We train the agent for a number of steps to test

In [None]:
env = gym.make(environment_name)
eval_env = gym.make(environment_name)

obs, info = env.reset()
np.random.seed(0)

agent = VPGAgent(env.observation_space, 
                 env.action_space,
                 gamma=0.99,
                 learning_rate=0.001)

agent.train(env, nr_episodes_train=1000, eval_env=eval_env, eval_frequency=25, eval_nr_episodes=1, eval_gamma=1.0)

# calculate return at end using evaluation
return_eval = agent.evaluate(env=eval_env, nr_episodes=1, gamma=1.0)
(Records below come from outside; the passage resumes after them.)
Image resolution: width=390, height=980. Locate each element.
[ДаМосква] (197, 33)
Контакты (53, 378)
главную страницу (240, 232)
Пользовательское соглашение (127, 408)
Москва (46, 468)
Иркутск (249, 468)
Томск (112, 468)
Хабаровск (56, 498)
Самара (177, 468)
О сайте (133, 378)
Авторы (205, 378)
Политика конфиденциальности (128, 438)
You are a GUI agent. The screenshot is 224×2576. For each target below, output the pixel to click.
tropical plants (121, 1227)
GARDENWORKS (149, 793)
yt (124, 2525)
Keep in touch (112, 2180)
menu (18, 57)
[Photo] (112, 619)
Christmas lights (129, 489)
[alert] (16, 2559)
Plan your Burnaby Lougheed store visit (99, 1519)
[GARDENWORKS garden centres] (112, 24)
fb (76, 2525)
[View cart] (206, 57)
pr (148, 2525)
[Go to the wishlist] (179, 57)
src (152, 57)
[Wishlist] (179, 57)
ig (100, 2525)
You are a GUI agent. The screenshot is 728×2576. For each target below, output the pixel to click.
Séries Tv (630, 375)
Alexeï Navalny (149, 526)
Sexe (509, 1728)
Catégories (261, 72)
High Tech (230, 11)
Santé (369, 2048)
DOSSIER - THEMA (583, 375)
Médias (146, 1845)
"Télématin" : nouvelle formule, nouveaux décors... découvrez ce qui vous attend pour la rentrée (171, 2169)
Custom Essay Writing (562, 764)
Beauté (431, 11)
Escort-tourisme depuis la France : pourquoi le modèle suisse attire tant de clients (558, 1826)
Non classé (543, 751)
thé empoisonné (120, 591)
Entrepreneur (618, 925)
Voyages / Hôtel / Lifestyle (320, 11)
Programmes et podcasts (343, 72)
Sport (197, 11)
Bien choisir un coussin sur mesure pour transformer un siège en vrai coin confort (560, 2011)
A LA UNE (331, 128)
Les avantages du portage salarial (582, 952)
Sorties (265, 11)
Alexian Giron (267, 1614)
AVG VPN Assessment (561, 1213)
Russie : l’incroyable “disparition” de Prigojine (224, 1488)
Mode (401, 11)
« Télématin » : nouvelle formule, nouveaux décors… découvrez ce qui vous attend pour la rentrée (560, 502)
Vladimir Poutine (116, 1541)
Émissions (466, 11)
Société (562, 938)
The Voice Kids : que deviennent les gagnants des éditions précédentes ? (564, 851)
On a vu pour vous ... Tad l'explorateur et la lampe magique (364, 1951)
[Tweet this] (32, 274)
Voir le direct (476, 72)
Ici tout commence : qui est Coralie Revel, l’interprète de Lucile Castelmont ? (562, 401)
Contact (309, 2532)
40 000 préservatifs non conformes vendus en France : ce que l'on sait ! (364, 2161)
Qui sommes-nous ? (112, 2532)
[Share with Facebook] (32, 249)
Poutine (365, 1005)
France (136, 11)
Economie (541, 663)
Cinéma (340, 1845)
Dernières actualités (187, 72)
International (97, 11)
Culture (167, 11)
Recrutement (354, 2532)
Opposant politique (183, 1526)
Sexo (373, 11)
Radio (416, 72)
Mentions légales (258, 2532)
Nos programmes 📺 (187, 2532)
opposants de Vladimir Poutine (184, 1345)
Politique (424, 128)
print(f'Evaluation: {return_eval}')
  

In [None]:
# training for longer (1000 episodes) should obtain quite good results

In [None]:
def display_environment(env):
    plt.figure(figsize=(6,4))
    plt.imshow(env.render())
    plt.axis('off') 
    display.display(plt.gcf())
    display.clear_output(wait=True)
    plt.close()

env = gym.make(environment_name, render_mode='rgb_array')
obs, _  = env.reset()
for _ in range(200):
    action, _ = agent.calculate_action(obs)
    obs, _, _, _,_ = env.step(action)  # Take a random action
    display_environment(env)

Congratulations, you implemented a full policy gradient algorithm!